When a Holiday Spot Outgrows You

There’s something funny about holidays. We chase them like they’re little pockets of freedom, stuff them with sunsets and sandy feet, and then spend the rest of the year trying to relive them through photos that never quite do the trick. I used to think every trip had to be bigger than the last. Farther, fancier, with more local cocktails I couldn’t pronounce. But a few years ago, I stumbled into something else entirely. Something still, rooted. A mobile home. Fixed, not one of those cart-around types. And that changed everything.

It was in the borderlands between the Netherlands and Germany. That corner of Europe where cows outnumber cars and the loudest noise is usually the breeze rattling through birch trees. Someone I barely knew was selling a spot they barely used anymore. A bit of a forgotten dream, really. It had peeling paint and a crooked deck chair, but also an honest kind of charm. I wasn’t looking for a holiday home, but that’s the thing with holidays. Sometimes they find you first.

The funny part? I didn’t even love it straight away. The tap dripped. The bed creaked. There was a weird stain on the ceiling that looked like a goat if you squinted. But I kept going back. Because, despite all its quirks, there was peace in that place. Not the showy kind you get at a spa, but the quiet knowing that no one expected anything of you for a while. No emails. No schedules. Just the low rustle of pine trees and a mug of coffee gone cold while you forgot the time.

There’s a different rhythm when your holiday doesn’t involve airports or suitcase zippers. It sneaks up on you. At some point, you stop trying to make memories and start letting them happen. Like that night we grilled sausages on a broken fire pit because we forgot the gas for the stove. Or the day we cycled into a town that wasn’t even on the map, only to find a bakery that made the best apple tart I’ve ever had. Still think about that tart sometimes. Not the name of the town. Just the tart.

But here’s where it gets a bit strange. After a while, the place became less of a getaway and more of a… storage unit for nostalgia. Life moved on, as it does. New jobs, new places, new priorities. The pine trees didn’t seem so romantic when the roof started leaking. And suddenly, I was one of those people with a forgotten mobile home, half-hidden behind brambles and good intentions.

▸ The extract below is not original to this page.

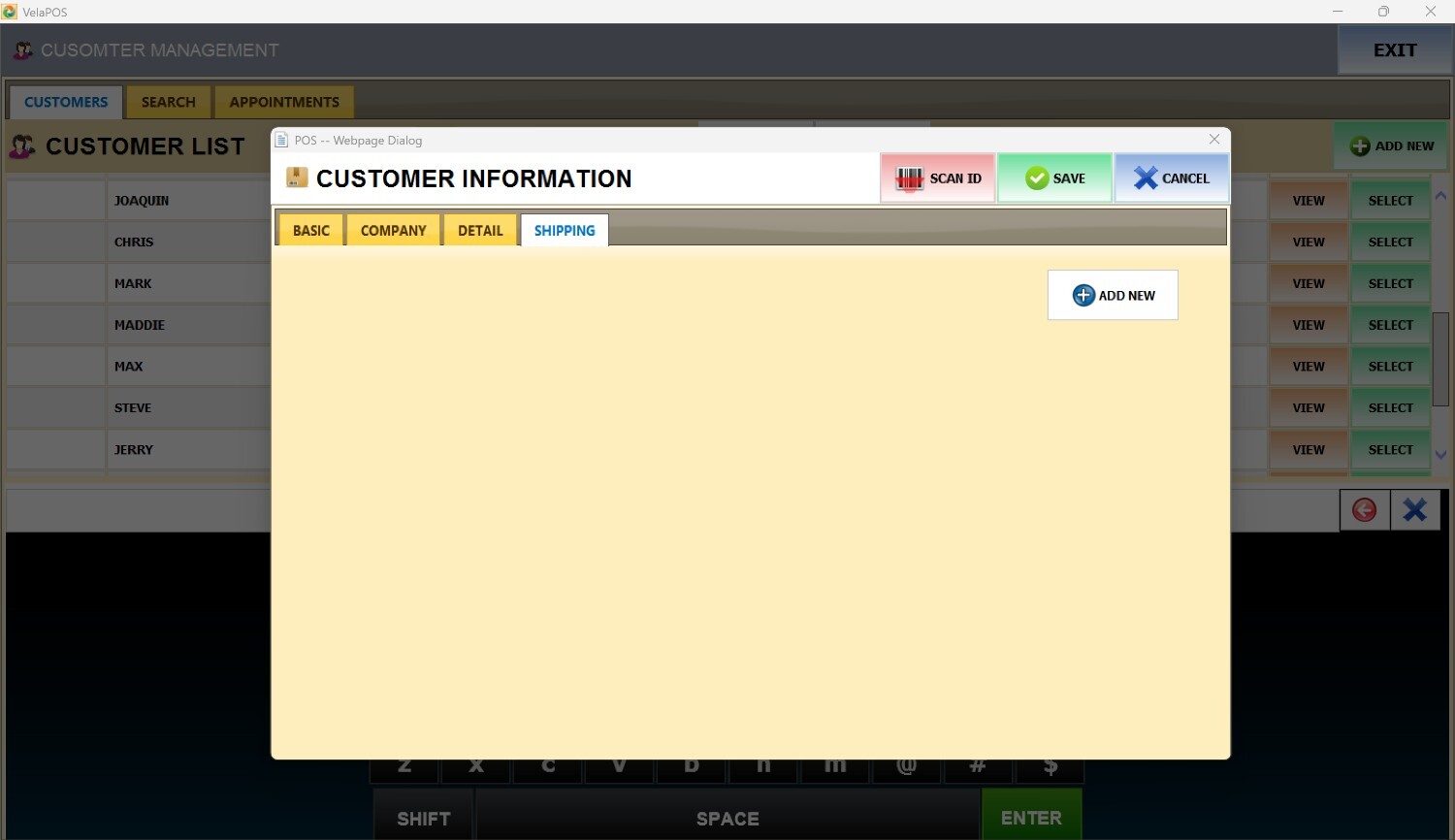Select customer Jerry from the list
This screenshot has height=840, width=1455.
pos(1390,450)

That’s when I heard about https://wijkopenstacaravans.nl/chalet-verkopen/. They buy second-hand chalets, the kind that stay put. Not trailers, but the grounded ones, often quietly weathering the seasons on a small plot somewhere near the Dutch-German border. Turns out, there are plenty of people looking to start fresh in a place just like I once did. And honestly, there was something comforting about that. Knowing the space might become someone else’s first grilled sausage story. Or their own weird goat stain ceiling moment.

What nobody tells you is that letting go of a holiday spot can feel just as meaningful as finding it. Because it’s not really the place we hold onto, but the feeling. The slow mornings. The accidental discoveries. The fact that for a short while, life didn’t feel quite so rushed. You can’t pack that in a suitcase, but it stays with you all the same.

Sometimes I think about going back. Just to see. But then again, maybe it’s better as a memory. Not everything needs to be kept in order to be cherished. And someone else might be sitting on that same crooked deck chair now, feet up, watching the clouds go by and wondering why the tap keeps dripping. Let them.

Holidays don’t have to be five-star or far-flung. They just need space. And stillness. A place where time wobbles a little, like an old table with uneven legs. If you’re lucky, you find that once or twice in life. If you’re really lucky, you know when to pass it on.